[Extract to read]

Governance & Ethics

Amazon AI Chips Win Over Uber From Oracle, Google

Uber just made a jaw-dropping move: expanding its AWS contract to run more workloads on Amazon's homemade AI chips, just two years after pledging allegiance to Oracle and Google. This isn't about chip performance—it's about something far messier.

Uber logo layered over AWS architecture diagram showing chip infrastructure and cloud migration flow

Key Takeaways

  • Uber's expansion of AWS contracts signals that Amazon's custom chips (Graviton, Trainium) are winning enterprise adoption against Oracle and Google's cloud offerings
  • Oracle's 2024 decision to sell Ampere and abandon in-house chip design proved shortsighted as AWS demonstrates competitive advantage through vertical integration
  • Custom silicon designed for specific cloud workloads is becoming a differentiator—suggesting hyperscalers may reduce long-term dependence on Nvidia for certain applications

Last Tuesday, Amazon dropped news that should’ve sent ripples through the valley: Uber was significantly expanding its AWS contract to shift more ride-sharing infrastructure onto Amazon’s custom silicon—specifically Graviton processors and a new trial of Trainium3, AWS’s answer to Nvidia’s dominance in AI chips. On the surface, this looks like a routine cloud customer deepening a vendor relationship. Dig deeper, and you’re looking at one of the most fascinating power plays in modern tech: the collision of competitive ego, strategic bets, and the realization that in-house chip design might actually matter in the cloud wars.

Here’s what makes this wild.

Remember When Uber Chose Everyone BUT Amazon?

Back in February 2023, Uber made an enormous, very public bet. The ride-hailing giant announced it was abandoning its own data centers—a massive operation that had been running its platform for years—and migrating to the cloud. But Uber didn’t pick one partner. It picked two: Oracle and Google. The company even published a blog post celebrating the move, calling out Oracle’s Arm-powered Ampere chips specifically as a key part of the strategy.

[/Extract to read]

* [Activities]:
1) In the Uber article, when did Uber announce it was leaving its own data centers for the cloud?
2) Retype the Uber article from "Back in February" up to and including "of the strategy.".
The data comes from a source unrelated to the Uber article.

[Dataset extract]

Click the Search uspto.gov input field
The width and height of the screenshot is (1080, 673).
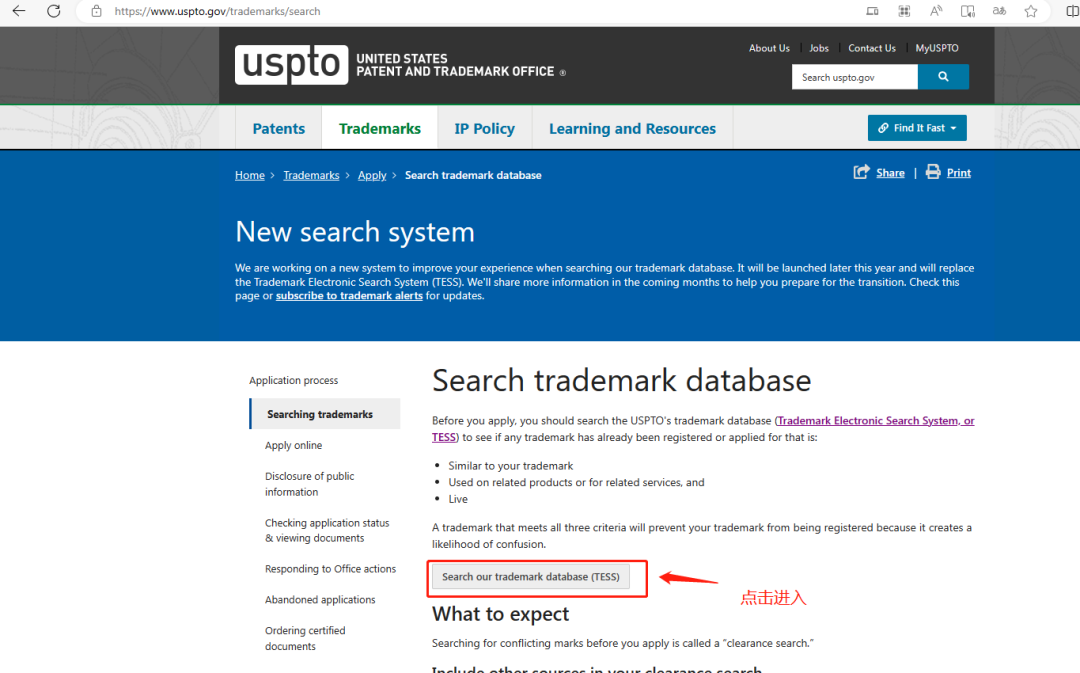(855, 77)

[/Dataset extract]

* [Problem solutions]:
1) February 2023

2)
Back in February 2023, Uber made an enormous, very public bet. The ride-hailing giant announced it was abandoning its own data centers—a massive operation that had been running its platform for years—and migrating to the cloud. But Uber didn’t pick one partner. It picked two: Oracle and Google. The company even published a blog post celebrating the move, calling out Oracle’s Arm-powered Ampere chips specifically as a key part of the strategy.